Australian premium coking coal futures in Singapore have surged nearly 30 percent from a November low of $174 to above $220 a tonne in the first few days of December.

"The recent jump reflected tighter supplies in Australia," Toshiharu Sakae, Nippon Steel's executive vice president, told Reuters in an interview earlier this week.

Slower output at some Australian mines following cyclones earlier this year and renewal works of some loading facilities at a Queensland port lent support to the prices, Sakae said.

Demand from other steel-producing countries is also supporting prices, he said, and some buyers are stepping up purchases from spot market to build inventories ahead of the rainy season in Australia.

"Demand is not particularly heavy in China as it is going through a seasonal output cut, but demand in India is growing gradually," he said.

And while higher raw material costs would hurt the steelmaker's earnings, solid demand for steel products at home and abroad could offset such expenses, he said.

"I think steel demand will stay solid worldwide through next financial year," Sakae said.

Amid Japan's growing data tampering scandal, Nippon Steel wants to reinforce quality audit systems for its subsidiaries as part of its group-wide efforts to ensure quality assurance, he said, without elaborating.

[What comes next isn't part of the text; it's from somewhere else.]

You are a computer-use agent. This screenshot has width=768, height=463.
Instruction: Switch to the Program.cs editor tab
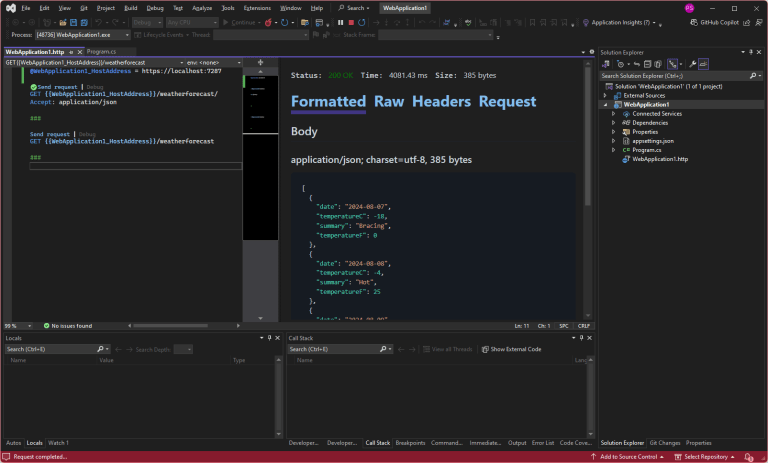coord(104,50)
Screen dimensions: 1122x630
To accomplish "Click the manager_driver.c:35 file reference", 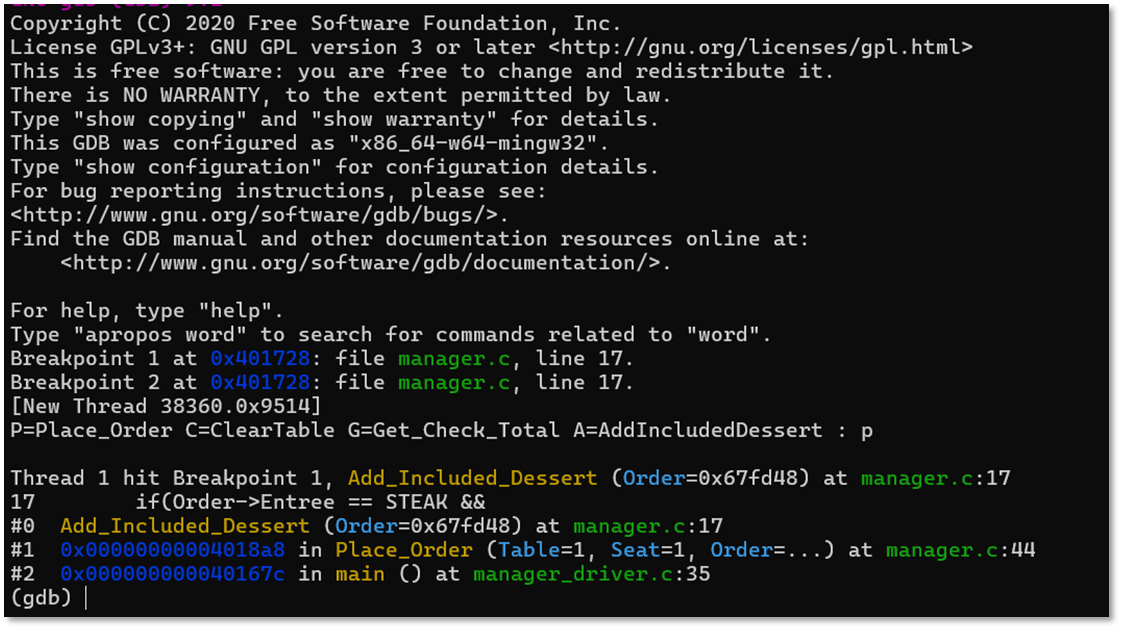I will coord(591,574).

"We don't have to take any fresh actions hastily as we have been making steady efforts in quality assurance," Sakae said.

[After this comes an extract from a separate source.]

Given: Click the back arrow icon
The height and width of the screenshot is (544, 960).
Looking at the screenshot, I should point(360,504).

Tohoku Electric Power Co was the latest Japanese corporation to say it had uncovered cases of data tampering, broadening the scandal that was kicked off in October by Nippon Steel's smaller rival Kobe Steel Ltd.

Kobe Steel has admitted that about 500 of its customers have received products with falsified specifications, part of the fallout from one of Japan's biggest industrial scandals.

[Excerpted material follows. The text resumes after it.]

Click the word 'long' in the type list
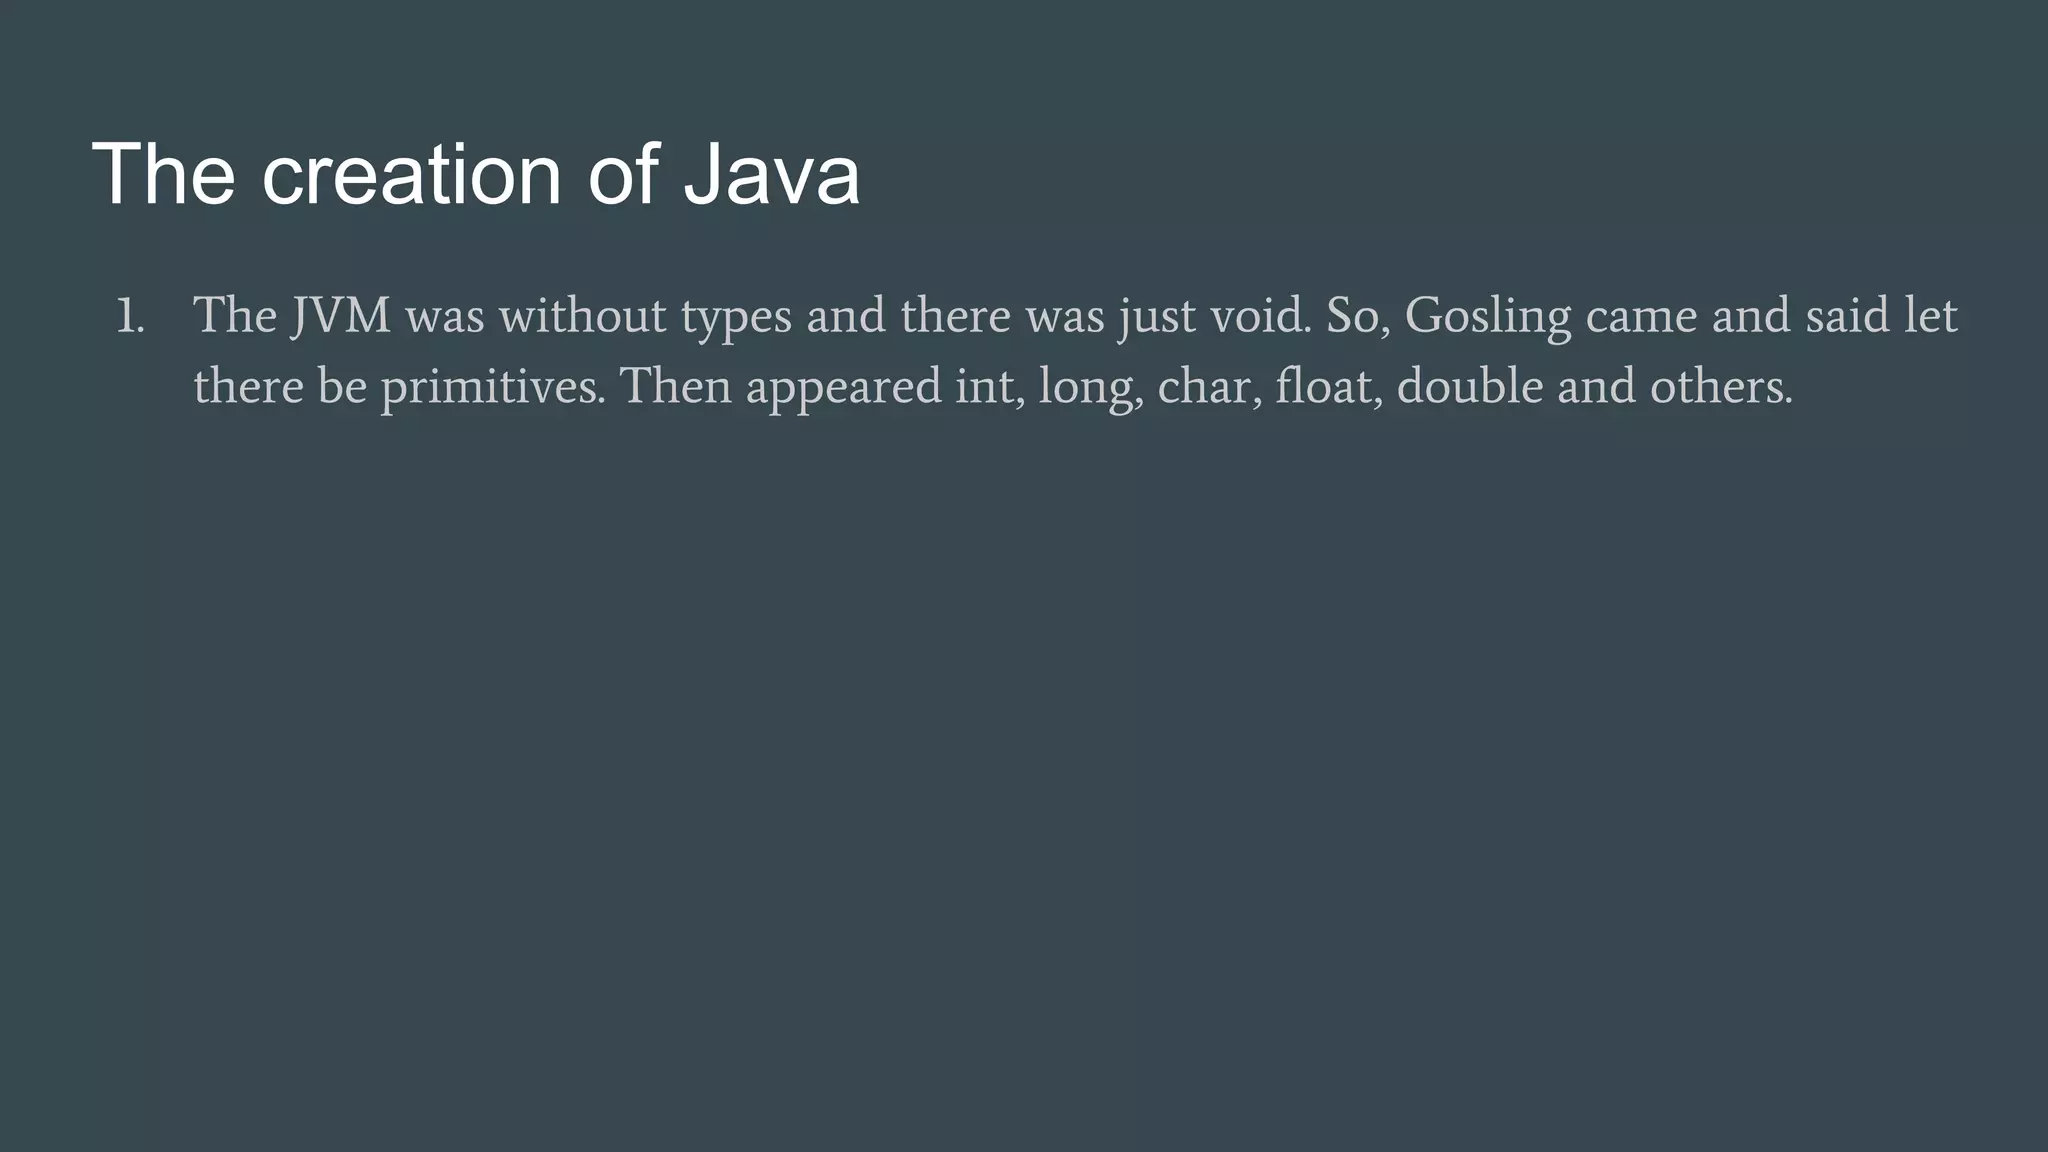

Kobe Steel and the data scandal aside, Japan's steelmakers are enjoying the best market conditions in at least three years as steel prices rise with construction in full swing for the 2020 Olympics in Tokyo and automakers boosting production.

Nippon Steel, the world's fourth-largest steelmaker, is projecting a recurring profit of 300 billion yen ($2.7 billion) for the current financial year to March 2018, up 72 percent from the previous year.